> _Exercise details_: Every line below that mentions the word "checkbox" should be copied out.

........

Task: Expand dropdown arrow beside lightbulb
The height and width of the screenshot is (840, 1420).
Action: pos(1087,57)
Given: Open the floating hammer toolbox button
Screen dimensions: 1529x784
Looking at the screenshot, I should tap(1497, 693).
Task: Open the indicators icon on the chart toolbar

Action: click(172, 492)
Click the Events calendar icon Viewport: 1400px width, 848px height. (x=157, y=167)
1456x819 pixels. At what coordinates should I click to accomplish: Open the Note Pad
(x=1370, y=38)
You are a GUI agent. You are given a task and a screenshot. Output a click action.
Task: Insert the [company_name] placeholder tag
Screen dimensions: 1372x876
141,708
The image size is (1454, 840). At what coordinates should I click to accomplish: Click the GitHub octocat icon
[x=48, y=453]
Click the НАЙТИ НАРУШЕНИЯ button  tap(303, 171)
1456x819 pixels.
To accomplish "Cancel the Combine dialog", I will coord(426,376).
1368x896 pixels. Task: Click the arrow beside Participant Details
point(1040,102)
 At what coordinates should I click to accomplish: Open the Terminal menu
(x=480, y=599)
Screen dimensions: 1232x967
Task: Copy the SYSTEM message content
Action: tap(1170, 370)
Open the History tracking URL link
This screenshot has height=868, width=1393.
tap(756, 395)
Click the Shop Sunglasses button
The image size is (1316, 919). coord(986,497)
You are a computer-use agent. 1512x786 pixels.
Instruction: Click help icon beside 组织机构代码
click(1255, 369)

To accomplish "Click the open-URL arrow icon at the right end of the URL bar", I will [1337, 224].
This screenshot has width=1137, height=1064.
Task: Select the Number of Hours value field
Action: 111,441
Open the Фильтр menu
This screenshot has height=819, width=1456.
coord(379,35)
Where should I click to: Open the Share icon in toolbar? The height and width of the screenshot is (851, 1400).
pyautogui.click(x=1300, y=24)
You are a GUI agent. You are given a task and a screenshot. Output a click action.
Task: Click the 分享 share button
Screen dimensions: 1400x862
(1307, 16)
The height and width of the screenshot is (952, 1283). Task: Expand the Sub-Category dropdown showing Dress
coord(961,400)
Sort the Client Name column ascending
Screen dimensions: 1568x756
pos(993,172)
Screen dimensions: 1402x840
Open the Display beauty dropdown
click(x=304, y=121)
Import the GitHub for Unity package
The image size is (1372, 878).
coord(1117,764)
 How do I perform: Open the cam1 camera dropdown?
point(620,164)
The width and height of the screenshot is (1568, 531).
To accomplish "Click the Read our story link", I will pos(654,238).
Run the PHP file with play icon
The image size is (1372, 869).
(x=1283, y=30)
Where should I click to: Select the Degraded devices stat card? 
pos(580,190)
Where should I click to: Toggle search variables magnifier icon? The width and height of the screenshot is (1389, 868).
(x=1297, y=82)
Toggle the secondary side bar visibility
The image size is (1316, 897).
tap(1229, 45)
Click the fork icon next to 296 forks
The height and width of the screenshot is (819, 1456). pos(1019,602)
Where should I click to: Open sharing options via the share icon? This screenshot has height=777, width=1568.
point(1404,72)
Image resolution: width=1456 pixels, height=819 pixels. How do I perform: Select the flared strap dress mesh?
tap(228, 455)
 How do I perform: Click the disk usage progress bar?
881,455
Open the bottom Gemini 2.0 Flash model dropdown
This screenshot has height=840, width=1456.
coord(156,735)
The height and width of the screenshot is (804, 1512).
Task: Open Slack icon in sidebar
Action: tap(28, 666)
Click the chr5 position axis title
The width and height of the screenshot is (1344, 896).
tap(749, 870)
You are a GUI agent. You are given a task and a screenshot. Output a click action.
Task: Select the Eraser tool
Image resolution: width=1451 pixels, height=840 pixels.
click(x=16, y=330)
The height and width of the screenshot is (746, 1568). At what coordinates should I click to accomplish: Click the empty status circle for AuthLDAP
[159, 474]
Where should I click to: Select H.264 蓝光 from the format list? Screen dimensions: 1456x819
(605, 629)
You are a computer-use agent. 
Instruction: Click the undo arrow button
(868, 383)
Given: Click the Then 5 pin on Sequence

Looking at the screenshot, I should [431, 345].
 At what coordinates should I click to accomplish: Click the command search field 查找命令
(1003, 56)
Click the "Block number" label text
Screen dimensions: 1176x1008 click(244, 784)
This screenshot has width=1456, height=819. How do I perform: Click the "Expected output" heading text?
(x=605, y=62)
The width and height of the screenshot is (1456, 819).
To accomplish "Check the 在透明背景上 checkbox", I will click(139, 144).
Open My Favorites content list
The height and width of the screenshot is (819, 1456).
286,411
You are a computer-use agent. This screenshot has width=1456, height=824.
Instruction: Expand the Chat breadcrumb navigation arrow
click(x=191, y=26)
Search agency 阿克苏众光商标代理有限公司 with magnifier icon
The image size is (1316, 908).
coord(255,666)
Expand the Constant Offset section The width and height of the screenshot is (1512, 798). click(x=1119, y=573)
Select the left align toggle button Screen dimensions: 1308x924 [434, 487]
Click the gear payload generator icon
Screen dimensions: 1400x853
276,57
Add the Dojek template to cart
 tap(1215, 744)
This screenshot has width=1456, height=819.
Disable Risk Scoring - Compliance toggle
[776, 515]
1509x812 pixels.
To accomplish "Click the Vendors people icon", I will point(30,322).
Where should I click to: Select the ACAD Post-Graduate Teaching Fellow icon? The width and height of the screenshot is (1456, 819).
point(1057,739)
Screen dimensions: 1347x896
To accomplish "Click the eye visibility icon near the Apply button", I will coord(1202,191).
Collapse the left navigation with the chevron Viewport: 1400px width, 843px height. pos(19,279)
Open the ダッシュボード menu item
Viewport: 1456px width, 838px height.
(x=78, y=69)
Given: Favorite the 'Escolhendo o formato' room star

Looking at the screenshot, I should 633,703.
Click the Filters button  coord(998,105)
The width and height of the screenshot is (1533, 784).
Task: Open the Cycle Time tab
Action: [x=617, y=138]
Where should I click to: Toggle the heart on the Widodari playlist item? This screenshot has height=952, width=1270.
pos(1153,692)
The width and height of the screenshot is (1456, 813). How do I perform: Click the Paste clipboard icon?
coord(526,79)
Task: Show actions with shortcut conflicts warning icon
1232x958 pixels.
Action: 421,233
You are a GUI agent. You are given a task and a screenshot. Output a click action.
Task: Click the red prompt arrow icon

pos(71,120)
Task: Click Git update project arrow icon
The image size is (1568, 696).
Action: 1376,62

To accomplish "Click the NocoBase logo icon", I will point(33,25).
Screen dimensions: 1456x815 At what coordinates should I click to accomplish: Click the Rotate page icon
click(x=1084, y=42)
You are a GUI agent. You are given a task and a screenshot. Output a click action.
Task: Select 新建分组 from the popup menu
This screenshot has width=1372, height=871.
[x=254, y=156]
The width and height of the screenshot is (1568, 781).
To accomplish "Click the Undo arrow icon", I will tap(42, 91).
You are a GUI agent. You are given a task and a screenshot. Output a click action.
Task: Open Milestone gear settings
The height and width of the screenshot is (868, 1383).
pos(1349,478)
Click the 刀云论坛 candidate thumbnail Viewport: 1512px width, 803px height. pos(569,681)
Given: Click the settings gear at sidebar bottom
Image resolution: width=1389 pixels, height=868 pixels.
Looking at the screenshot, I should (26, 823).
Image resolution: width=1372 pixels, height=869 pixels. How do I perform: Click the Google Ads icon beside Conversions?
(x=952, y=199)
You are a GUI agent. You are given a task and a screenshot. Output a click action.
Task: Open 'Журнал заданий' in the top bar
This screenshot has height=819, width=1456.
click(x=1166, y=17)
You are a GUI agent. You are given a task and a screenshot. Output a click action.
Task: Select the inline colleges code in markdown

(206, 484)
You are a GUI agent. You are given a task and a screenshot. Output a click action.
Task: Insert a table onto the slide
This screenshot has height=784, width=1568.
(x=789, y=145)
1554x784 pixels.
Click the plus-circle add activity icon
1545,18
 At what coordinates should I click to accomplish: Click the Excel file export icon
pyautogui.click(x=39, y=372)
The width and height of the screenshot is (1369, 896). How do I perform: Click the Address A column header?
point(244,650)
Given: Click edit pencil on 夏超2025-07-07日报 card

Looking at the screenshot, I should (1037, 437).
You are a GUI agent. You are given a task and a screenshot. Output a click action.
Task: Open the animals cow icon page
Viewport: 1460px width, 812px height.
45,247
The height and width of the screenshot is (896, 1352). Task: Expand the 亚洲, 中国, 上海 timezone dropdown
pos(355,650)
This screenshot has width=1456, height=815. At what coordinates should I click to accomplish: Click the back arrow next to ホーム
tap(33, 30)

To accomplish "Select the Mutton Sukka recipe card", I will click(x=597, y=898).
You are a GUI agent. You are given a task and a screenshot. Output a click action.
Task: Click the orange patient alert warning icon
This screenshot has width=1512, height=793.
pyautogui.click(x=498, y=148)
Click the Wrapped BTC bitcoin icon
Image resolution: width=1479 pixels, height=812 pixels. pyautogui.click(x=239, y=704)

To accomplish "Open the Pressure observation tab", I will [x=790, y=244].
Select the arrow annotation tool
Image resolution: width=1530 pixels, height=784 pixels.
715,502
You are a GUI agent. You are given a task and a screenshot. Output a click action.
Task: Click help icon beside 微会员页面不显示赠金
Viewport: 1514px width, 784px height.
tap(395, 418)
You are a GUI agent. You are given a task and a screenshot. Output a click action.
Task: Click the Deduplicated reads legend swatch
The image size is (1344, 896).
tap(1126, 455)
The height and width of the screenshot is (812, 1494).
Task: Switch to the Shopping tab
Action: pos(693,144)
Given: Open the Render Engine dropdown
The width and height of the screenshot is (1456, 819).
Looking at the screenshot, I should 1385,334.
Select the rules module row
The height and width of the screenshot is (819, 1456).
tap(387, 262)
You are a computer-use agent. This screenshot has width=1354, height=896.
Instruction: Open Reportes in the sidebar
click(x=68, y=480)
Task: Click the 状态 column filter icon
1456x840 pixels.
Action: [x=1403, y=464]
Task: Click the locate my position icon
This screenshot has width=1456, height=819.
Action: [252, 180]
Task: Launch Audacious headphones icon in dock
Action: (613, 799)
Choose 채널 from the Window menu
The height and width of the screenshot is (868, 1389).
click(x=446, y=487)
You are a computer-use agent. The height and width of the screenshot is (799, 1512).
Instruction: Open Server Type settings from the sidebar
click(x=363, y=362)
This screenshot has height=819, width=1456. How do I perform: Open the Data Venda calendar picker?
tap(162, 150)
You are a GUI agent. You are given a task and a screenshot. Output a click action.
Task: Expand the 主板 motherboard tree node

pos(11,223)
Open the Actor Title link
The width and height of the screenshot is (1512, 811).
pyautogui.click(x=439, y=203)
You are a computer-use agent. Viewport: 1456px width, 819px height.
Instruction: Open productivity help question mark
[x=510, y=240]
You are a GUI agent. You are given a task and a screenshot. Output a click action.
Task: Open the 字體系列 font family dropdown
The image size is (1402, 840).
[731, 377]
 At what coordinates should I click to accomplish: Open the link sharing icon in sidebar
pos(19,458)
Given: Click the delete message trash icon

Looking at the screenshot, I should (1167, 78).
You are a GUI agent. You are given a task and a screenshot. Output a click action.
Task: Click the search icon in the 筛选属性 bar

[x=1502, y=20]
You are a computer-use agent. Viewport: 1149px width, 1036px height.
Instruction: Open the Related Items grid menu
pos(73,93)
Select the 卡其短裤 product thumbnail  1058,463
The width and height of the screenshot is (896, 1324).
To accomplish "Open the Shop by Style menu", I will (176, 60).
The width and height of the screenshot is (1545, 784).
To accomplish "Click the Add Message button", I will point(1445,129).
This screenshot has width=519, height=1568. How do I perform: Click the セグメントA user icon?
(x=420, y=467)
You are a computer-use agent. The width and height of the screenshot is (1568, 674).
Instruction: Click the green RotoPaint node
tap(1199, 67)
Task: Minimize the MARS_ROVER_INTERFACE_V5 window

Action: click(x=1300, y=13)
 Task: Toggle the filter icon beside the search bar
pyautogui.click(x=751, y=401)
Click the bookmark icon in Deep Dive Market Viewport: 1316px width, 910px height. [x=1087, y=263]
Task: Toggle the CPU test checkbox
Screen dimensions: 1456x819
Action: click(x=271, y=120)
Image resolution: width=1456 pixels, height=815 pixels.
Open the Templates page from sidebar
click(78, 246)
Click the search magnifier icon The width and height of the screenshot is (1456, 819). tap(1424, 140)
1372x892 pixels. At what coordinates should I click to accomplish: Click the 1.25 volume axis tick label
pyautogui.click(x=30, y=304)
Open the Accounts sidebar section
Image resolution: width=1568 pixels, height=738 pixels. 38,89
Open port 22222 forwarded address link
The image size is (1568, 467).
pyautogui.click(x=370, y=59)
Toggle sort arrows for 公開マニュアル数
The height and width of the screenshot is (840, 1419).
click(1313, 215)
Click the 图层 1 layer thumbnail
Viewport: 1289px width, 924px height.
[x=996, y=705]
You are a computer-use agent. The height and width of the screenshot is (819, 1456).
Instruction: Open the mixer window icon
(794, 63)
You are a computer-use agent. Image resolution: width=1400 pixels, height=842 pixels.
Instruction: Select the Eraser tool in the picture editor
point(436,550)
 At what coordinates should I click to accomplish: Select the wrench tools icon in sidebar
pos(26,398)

........

> _Expected output_:
To accomplish "Check the 在透明背景上 checkbox", I will click(139, 144).
Task: Toggle the CPU test checkbox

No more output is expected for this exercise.